Once the line with "This screenshot has height=733, width=948." is reached, output it and every line after it, exactly, through the end of the records below. Pictures are skipped.
——
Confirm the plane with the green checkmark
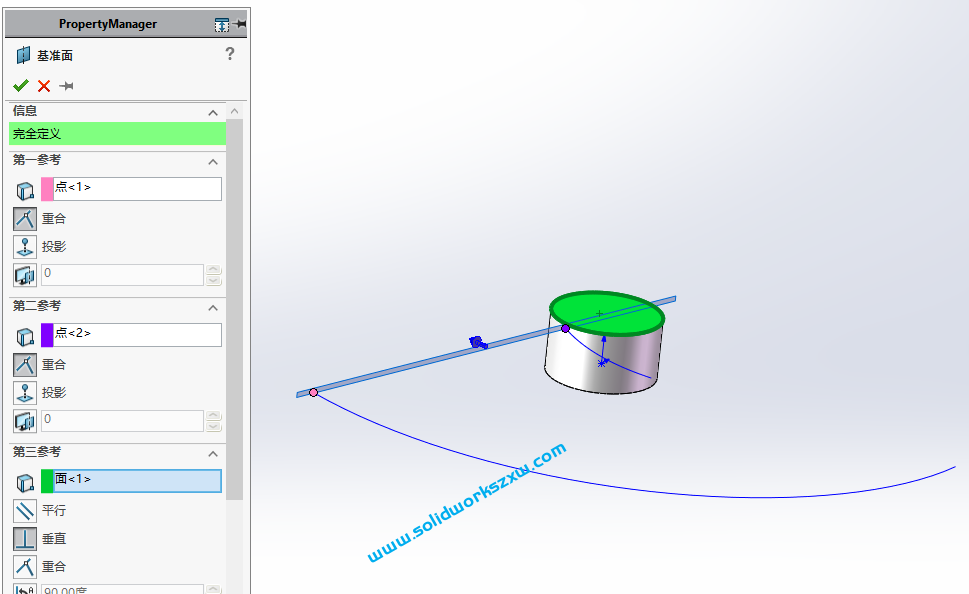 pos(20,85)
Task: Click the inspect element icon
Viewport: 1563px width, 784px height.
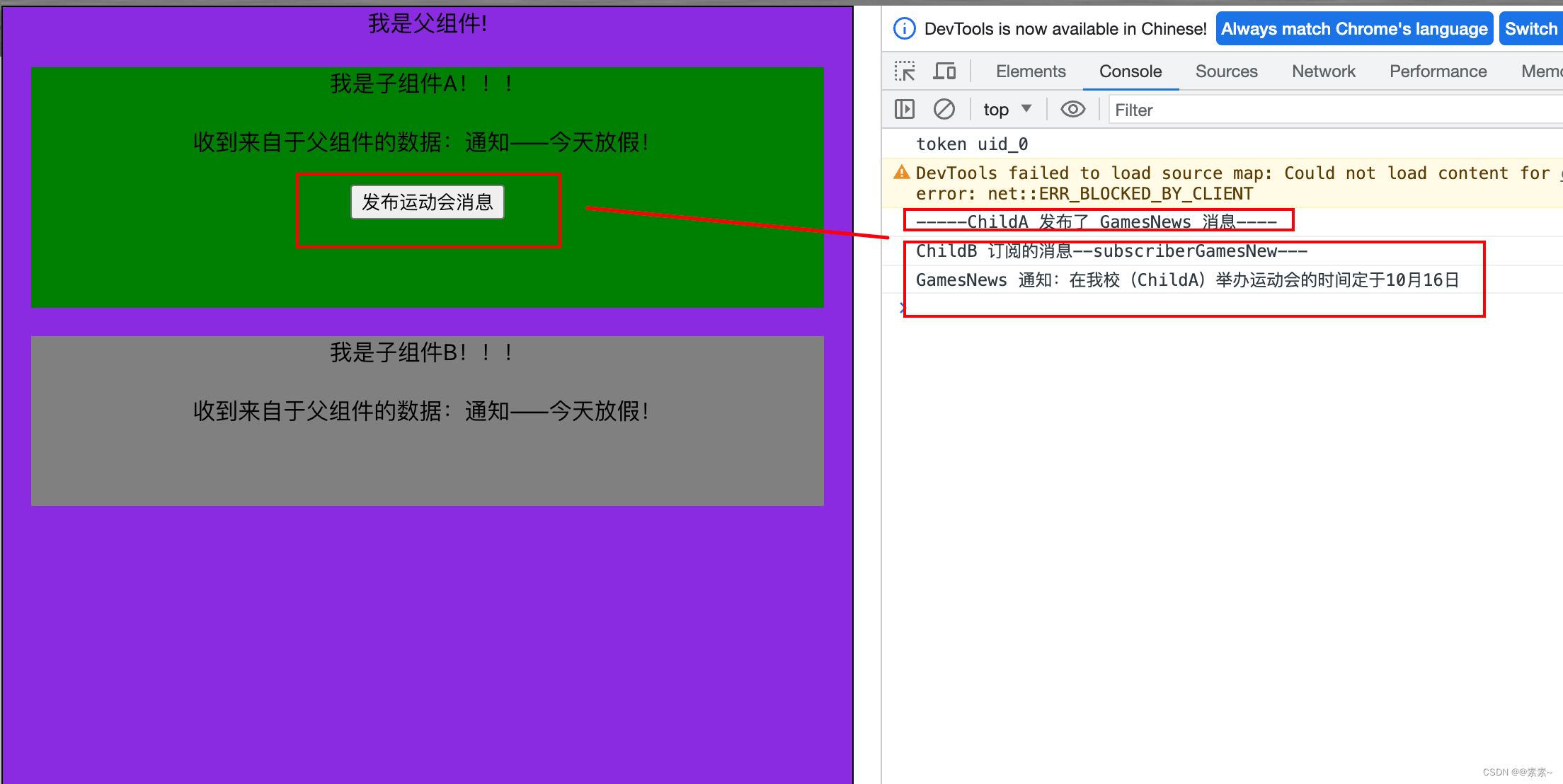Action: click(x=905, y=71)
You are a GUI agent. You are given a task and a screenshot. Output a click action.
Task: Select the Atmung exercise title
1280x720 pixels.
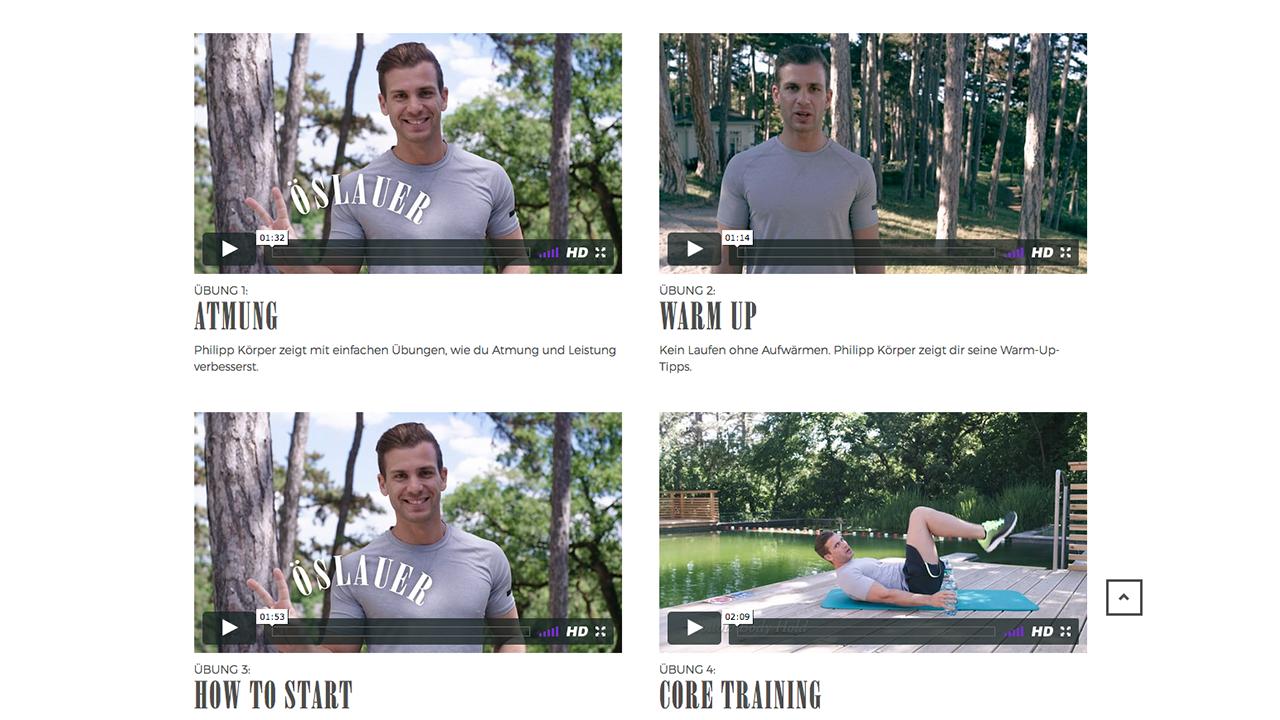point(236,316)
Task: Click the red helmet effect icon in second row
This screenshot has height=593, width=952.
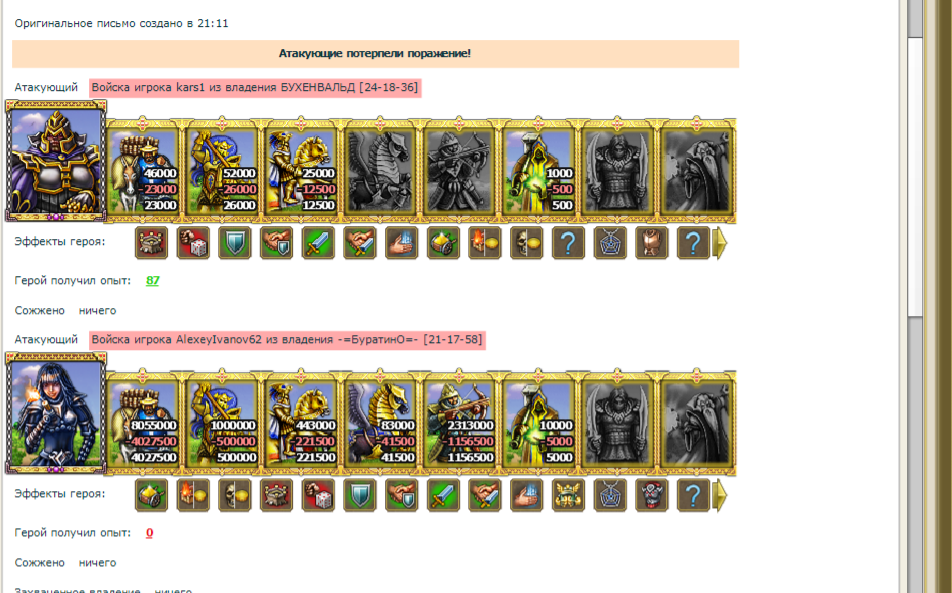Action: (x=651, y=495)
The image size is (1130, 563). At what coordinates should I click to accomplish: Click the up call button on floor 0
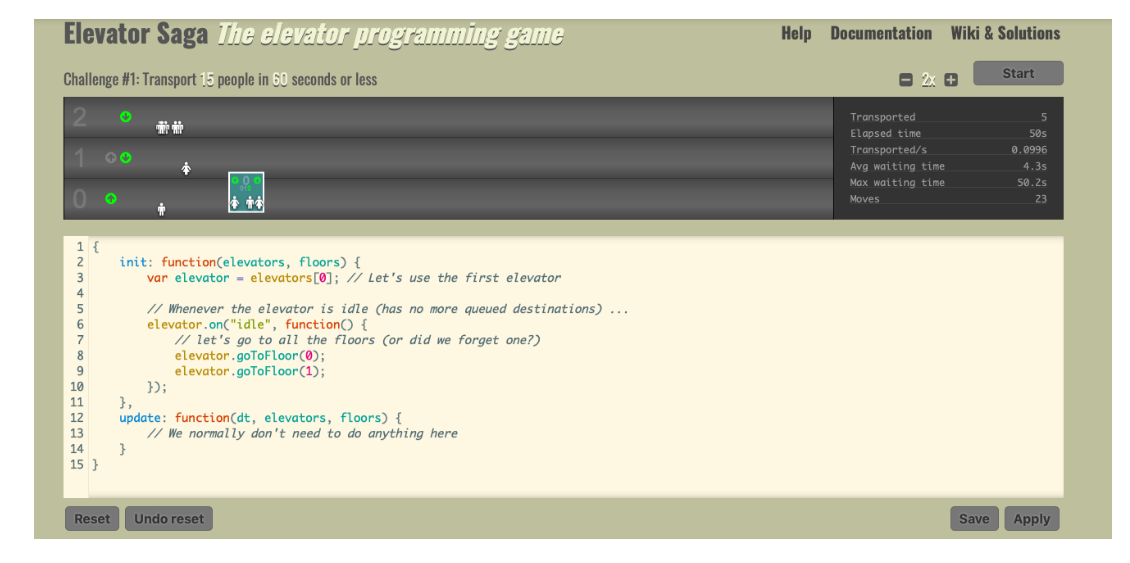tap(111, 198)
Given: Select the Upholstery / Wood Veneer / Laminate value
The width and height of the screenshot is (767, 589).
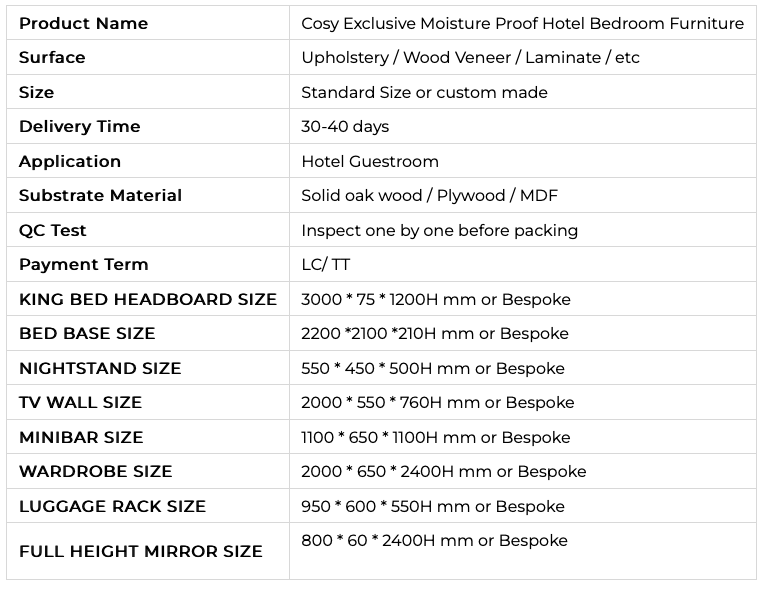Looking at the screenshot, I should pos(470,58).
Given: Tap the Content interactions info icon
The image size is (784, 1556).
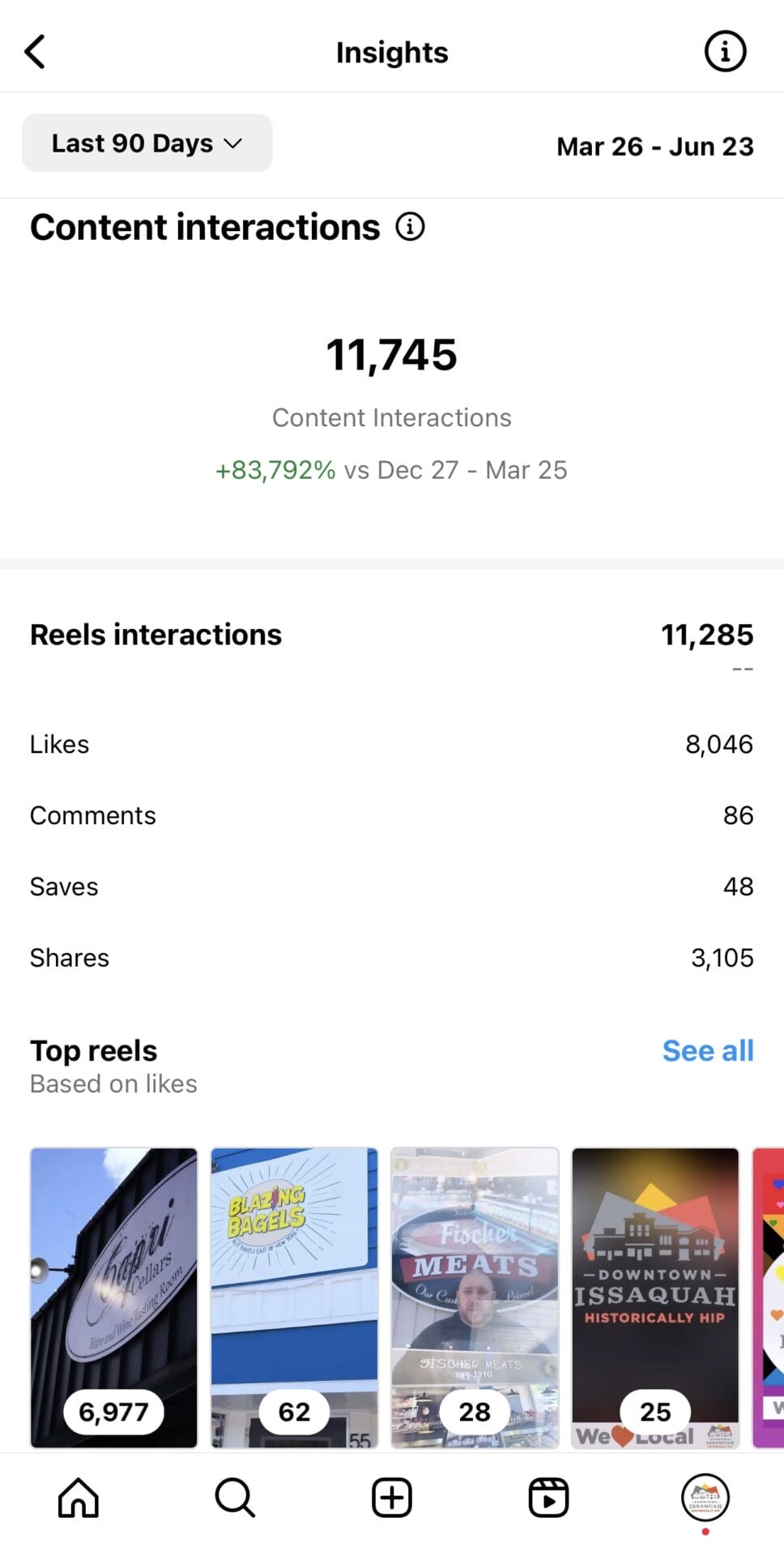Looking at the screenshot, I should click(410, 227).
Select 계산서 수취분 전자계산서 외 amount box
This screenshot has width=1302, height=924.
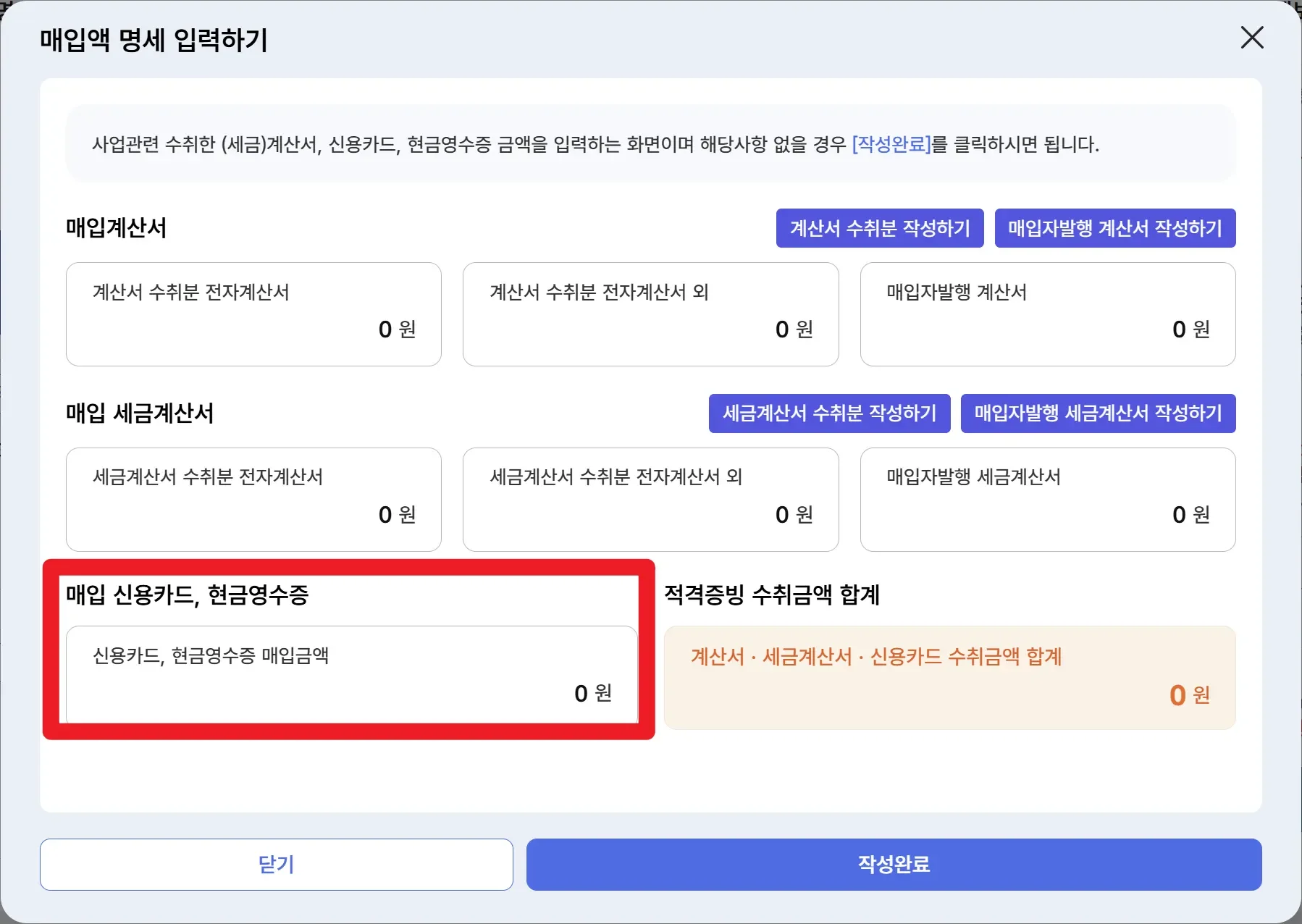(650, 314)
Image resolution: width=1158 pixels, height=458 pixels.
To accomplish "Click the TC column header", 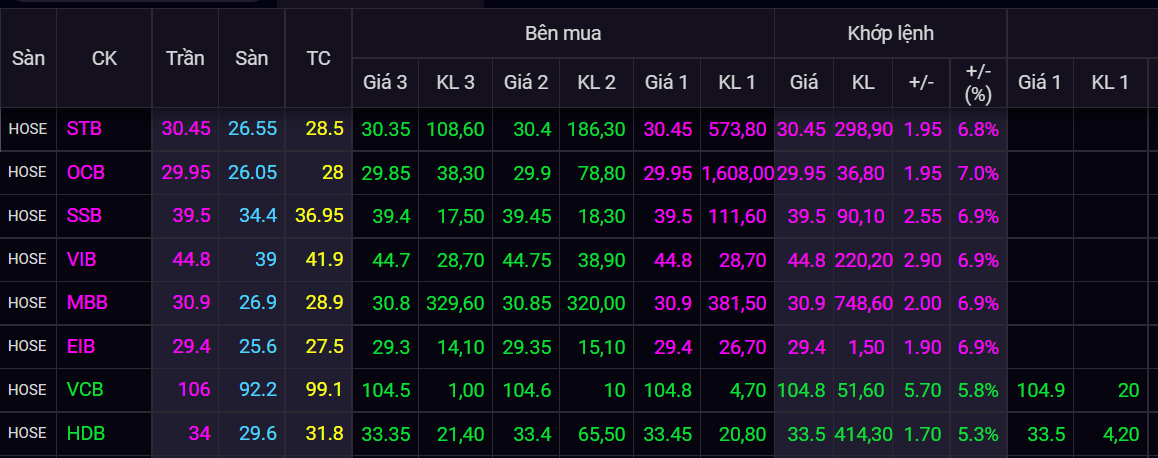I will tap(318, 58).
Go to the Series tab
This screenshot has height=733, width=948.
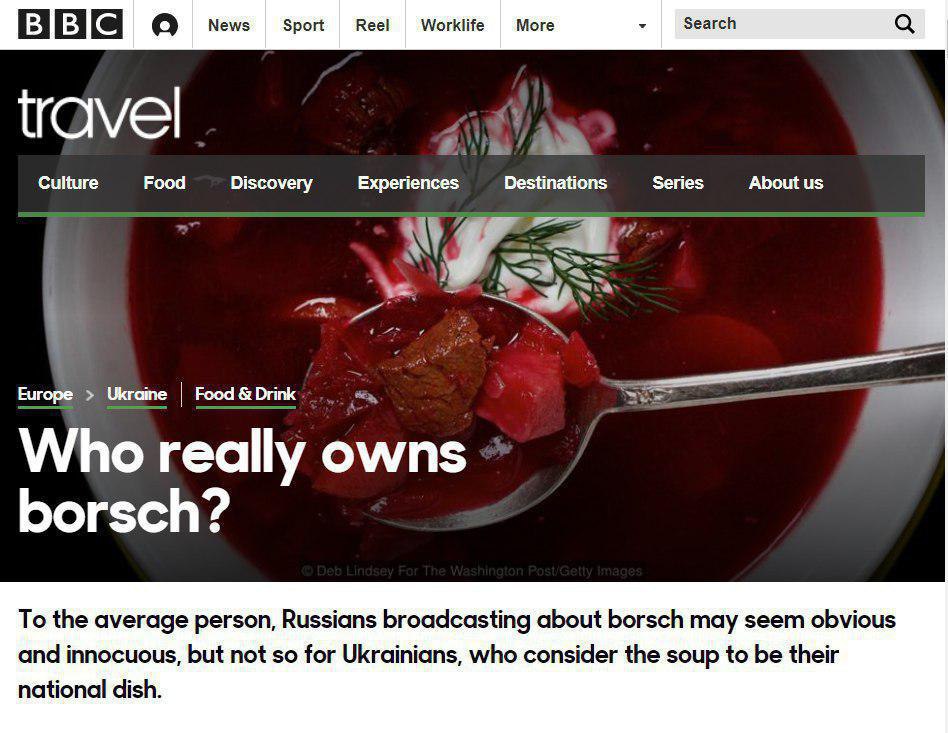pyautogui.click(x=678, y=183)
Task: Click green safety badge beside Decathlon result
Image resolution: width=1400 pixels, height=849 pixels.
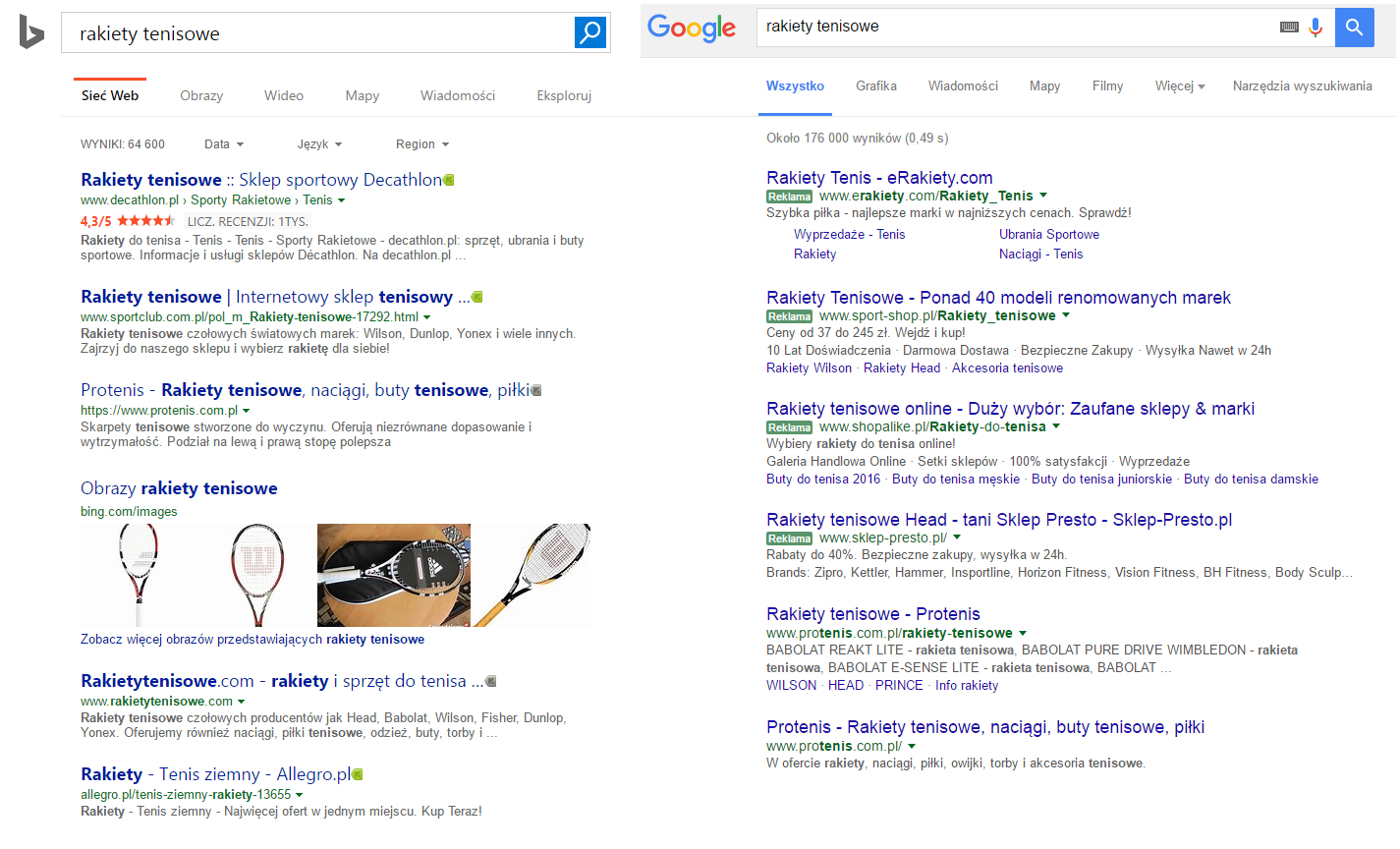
——
__Written answer__:
This screenshot has height=733, width=948.
pyautogui.click(x=678, y=183)
Task: Click green safety badge beside Decathlon result
Image resolution: width=1400 pixels, height=849 pixels.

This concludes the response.